I do not disagree with this statement. What Windows version of IE does is reserve certian features fir that platform which will not work on any other platform. Try usind WMP on the Mac gthe plugin...it will not work. Many web sites (I am not sure if Microsoft designed it this way) require the plugin or embeded player and will not work with a helper application. Therefore many sites that use WMP format are unplayable on the Mac. This is why I felt Blizzard was justified in saying IE is built only for Windows. Microsoft, IMHO has "crippled" IE on the Mac. Mac IE != Windows IE. Mozilla is equvialent to each other on all platforms it runs on. This is a major difference between Mozilla and IE. Microsoft seems to be developing technologies they promote which only function (or function best) on Windows. They are a company with little tolerance with open standards or even cross platform proprietary technologies. Microsoft wants users of the Internet dependent on Windows.

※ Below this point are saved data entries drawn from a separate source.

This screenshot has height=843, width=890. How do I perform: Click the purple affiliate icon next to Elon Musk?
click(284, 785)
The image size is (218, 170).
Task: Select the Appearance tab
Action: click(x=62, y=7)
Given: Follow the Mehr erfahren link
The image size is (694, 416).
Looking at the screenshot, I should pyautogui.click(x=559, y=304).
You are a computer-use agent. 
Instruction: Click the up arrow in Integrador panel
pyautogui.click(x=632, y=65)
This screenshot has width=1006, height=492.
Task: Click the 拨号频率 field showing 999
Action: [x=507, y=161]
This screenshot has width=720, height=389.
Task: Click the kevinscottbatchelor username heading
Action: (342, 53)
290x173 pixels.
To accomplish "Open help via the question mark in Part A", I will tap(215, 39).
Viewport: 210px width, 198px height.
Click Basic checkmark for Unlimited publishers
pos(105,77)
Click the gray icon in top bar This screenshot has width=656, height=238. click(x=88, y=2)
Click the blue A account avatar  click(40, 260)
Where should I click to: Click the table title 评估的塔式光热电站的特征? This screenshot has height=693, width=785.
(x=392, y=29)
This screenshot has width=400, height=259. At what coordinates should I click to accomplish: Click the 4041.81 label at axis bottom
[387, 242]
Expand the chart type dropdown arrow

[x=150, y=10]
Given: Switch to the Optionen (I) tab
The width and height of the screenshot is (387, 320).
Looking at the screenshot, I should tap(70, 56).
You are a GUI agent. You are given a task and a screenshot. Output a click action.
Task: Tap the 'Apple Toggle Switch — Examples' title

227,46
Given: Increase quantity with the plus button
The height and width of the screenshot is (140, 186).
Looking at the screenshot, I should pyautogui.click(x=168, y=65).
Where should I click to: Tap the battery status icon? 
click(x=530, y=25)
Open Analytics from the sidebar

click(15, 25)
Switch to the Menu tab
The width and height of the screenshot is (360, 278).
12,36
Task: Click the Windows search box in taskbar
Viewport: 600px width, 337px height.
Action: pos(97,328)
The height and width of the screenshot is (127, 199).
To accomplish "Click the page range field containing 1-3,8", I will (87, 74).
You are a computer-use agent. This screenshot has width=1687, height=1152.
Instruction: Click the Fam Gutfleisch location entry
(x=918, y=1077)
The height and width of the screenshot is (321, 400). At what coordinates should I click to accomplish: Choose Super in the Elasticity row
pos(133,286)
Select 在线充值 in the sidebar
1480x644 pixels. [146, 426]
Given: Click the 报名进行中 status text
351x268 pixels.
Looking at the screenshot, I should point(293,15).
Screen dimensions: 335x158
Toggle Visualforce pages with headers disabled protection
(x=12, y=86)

Blizzard's statement about IE being developed only for Windows is correct. IE is so different in the standards it supports on different platforms. IE really only runs all the technologies and standards well on IE for Windows. You might argue wether IE is better on Windows or the Mac, but the fact remains that Mac IE is crippled and chocks because of technologies Moicrosoft has "purposefully" left out of the Mac version.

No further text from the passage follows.